BEGIN Raw data

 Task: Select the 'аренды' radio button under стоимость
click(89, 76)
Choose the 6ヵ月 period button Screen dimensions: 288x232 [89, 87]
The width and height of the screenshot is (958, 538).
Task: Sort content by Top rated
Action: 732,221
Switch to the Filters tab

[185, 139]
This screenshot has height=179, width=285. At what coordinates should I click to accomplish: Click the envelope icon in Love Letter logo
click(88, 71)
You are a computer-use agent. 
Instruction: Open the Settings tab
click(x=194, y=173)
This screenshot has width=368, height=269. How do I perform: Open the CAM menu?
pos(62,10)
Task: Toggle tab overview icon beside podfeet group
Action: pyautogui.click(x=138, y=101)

END Raw data
BEGIN Raw data

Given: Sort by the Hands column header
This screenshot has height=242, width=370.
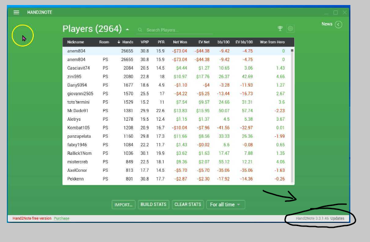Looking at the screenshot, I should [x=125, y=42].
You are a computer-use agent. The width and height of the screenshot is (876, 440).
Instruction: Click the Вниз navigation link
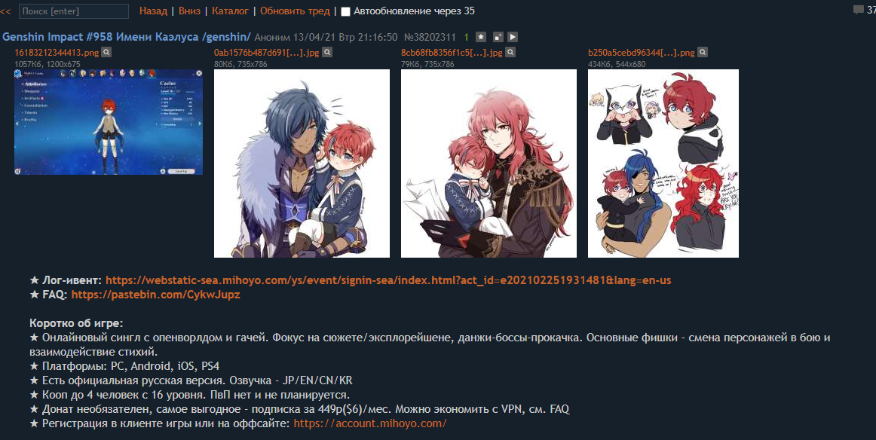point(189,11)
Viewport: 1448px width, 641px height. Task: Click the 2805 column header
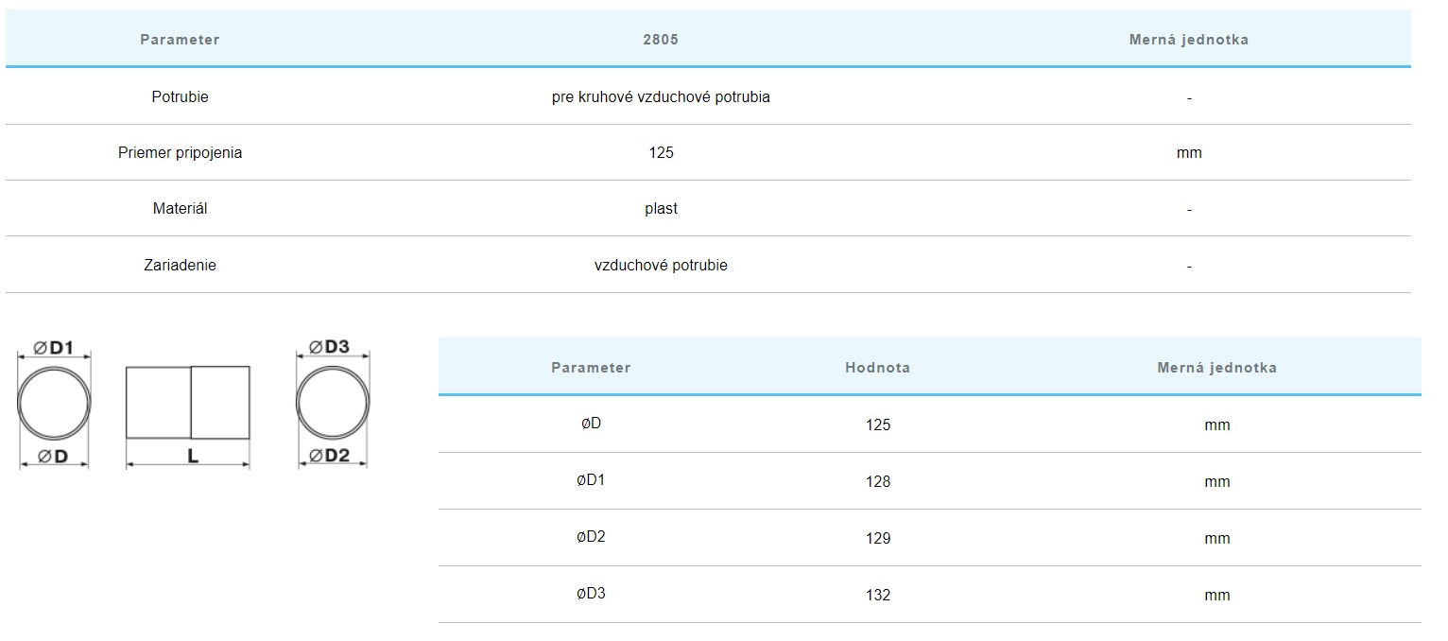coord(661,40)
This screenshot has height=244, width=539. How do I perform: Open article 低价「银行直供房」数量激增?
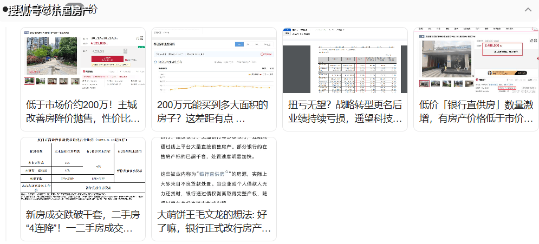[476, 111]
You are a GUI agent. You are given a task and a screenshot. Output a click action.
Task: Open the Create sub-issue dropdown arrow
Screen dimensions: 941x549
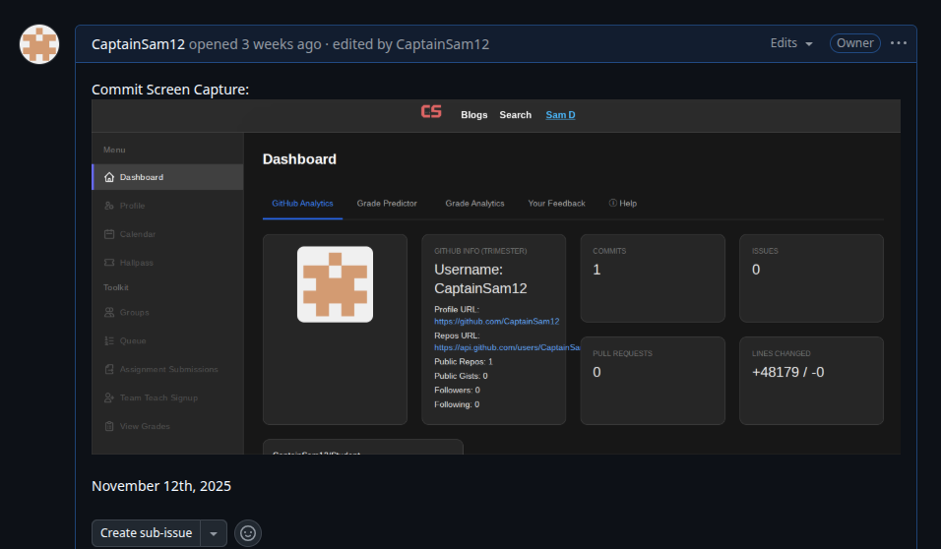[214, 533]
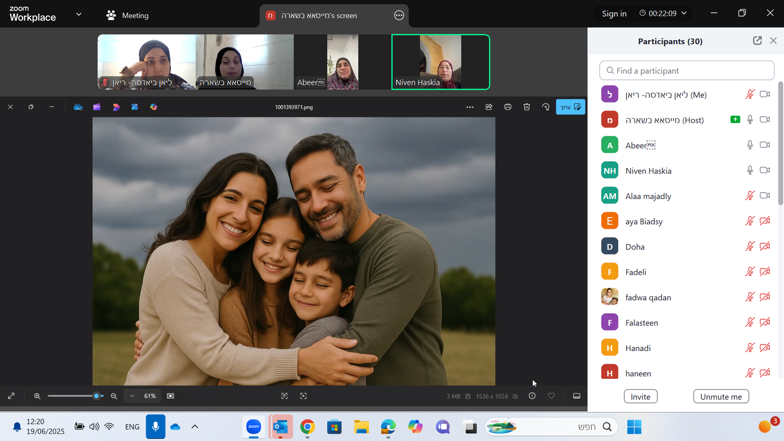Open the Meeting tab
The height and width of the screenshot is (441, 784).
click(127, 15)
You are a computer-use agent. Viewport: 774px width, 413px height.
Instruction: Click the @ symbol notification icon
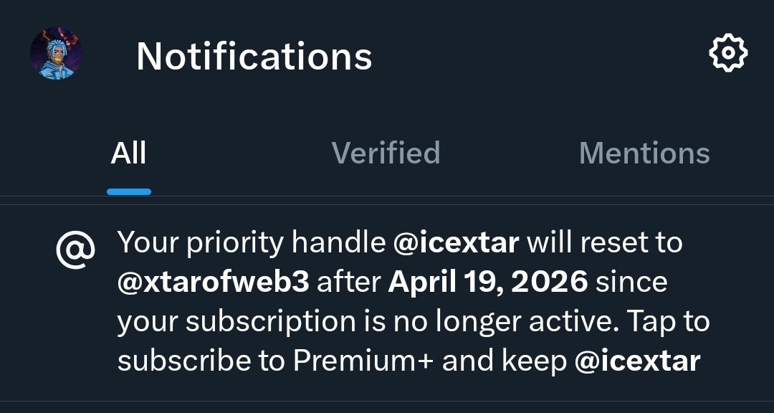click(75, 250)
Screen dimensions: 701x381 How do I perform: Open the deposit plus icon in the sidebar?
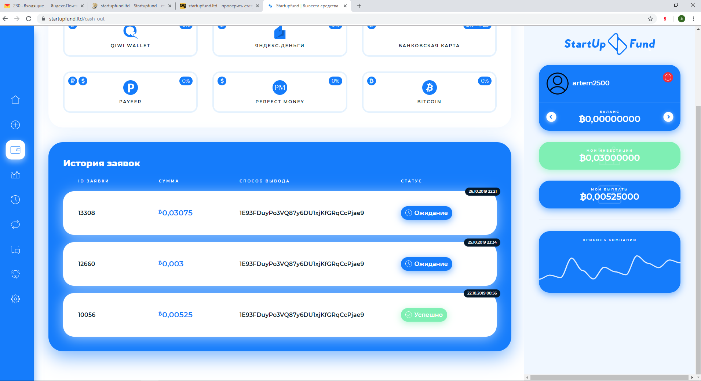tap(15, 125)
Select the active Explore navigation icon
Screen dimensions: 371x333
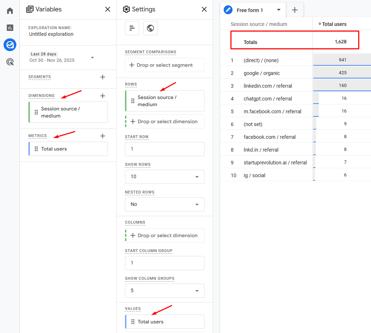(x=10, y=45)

END Raw data

- **Activity**
From the records above, copy every line that holds the word "computer".

- **Response**
You are a computer-use agent. 
You are a computer-use agent. The width and height of the screenshot is (876, 440).
You are a computer-use agent. Viewport: 774px width, 413px height.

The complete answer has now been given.